A group of business people and academics has started counting Canadian "acts of innovation" in the hopes that it will motivate creativity and change among businesses across the country.
"We're looking for … any type of change, any type of action that comes forward," said Ted Maulucci, chief information officer for the Tridel, who co-launched the "one million acts of innovation" project. "Anything where people are actively doing something to improve. And part of what we're trying to with that is make it a simple counting."
Maulucci said he Taimour Zaman, director at the Canadian Advanced Technology Alliance, were inspired to launch the project by Canada's feeble innovation rankings. He cited the Conference Board of Canada's 2009 "How Canada Performs" report card, which gave Canada a "D" grade and ranked it 14 out of 17 nations on innovation. It based the grade and ranking on indicators such as its rate of patent filing and the country's export market share in sectors such as electronics and pharmaceuticals.
"The Canadian standard of living is at risk unless we innovate," he said. "The rest of the world increasing how much it can do per person and Canada's not keeping up."
The project began counting acts of innovation this summer and had counted about a dozen by program's official launch this week, Maulucci said.
So far, about 40 companies and government departments are involved. Acts of innovation are being generated largely by a partnership between the group and the University of Toronto that is intended to bring engineering expertise to businesses such as Canadian Tire, Loblaws, Tridel or institutions such as hospitals that wouldn't normally hire an engineer.
The partnership involves a mandatory two-semester course for fourth-year engineering students, where students solve problems for industrial clients such as how to optimize their supply chain or the placement of nurses and doctors in an emergency room for maximum efficiency, said Jean Zu, chair of the University of Toronto's mechanical and industrial engineering department.
The students are not paid and take four other courses at the same time. They are co-supervised by a business mentor and an academic mentor from the university.
In the past, Zu and Maulucci said, some companies took on student interns as a public service, but weren't sure what they would get out of it.
"The business world is all about return on investment," Maulucci said. "And the professors aren't seeing our world."
Business sets expectations, grades
The new program is structured to increase business involvement in the hopes of boosting the chance that it will generate innovation useful to the business.
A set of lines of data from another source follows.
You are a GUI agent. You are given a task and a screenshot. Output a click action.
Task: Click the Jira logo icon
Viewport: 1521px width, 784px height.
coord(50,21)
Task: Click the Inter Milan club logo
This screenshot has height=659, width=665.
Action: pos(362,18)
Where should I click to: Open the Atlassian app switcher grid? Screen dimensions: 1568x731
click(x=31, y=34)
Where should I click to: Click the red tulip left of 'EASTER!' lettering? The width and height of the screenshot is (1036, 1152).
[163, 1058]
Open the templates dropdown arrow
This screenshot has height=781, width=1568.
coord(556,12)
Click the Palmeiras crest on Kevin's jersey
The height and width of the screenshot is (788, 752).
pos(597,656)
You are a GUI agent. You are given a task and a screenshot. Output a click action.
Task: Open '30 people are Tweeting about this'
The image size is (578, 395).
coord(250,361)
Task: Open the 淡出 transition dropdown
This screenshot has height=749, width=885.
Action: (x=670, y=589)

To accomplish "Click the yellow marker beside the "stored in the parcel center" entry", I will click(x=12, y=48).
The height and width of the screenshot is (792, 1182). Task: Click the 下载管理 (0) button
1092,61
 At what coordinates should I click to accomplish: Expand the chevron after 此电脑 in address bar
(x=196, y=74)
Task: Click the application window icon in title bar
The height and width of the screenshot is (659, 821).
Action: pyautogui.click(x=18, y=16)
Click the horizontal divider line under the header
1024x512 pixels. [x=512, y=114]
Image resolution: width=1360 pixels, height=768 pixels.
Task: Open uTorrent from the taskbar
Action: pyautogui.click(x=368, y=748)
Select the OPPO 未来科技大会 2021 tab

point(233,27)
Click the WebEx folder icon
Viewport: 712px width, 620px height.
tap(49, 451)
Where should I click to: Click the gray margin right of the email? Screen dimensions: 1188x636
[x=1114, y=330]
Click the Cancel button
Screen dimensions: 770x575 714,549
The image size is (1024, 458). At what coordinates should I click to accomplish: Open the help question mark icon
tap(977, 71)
"There's subtle differences that make it extremely powerful .… There's a project charter now. The business sponsor's actually signing off fairly early on to say, 'This is what I expect to get,'" Maulucci said.
"They're opening up the opportunity to allow the business sponsor to partially provide grade as best as they can within the rules of the university so now the students are accountable to business the sponsor."
Zu said the program will help the younger generation become "business innovation oriented."
When asked if any concerns had been expressed about the level of corporate involvement in the course, Zu said so far the program has received nothing but encouragement.
The group is currently in discussions about intellectual property issues that could arise when innovation is generated through the partnerships that both the businesses and universities want to claim.
Maulucci said some solutions have already been proposed.
"We want people to understand that it [intellectual property issues] shouldn't hold them back."
The project hopes to add other programs in the future, including another targeting newcomers to Canada and figuring out how to incorporate them.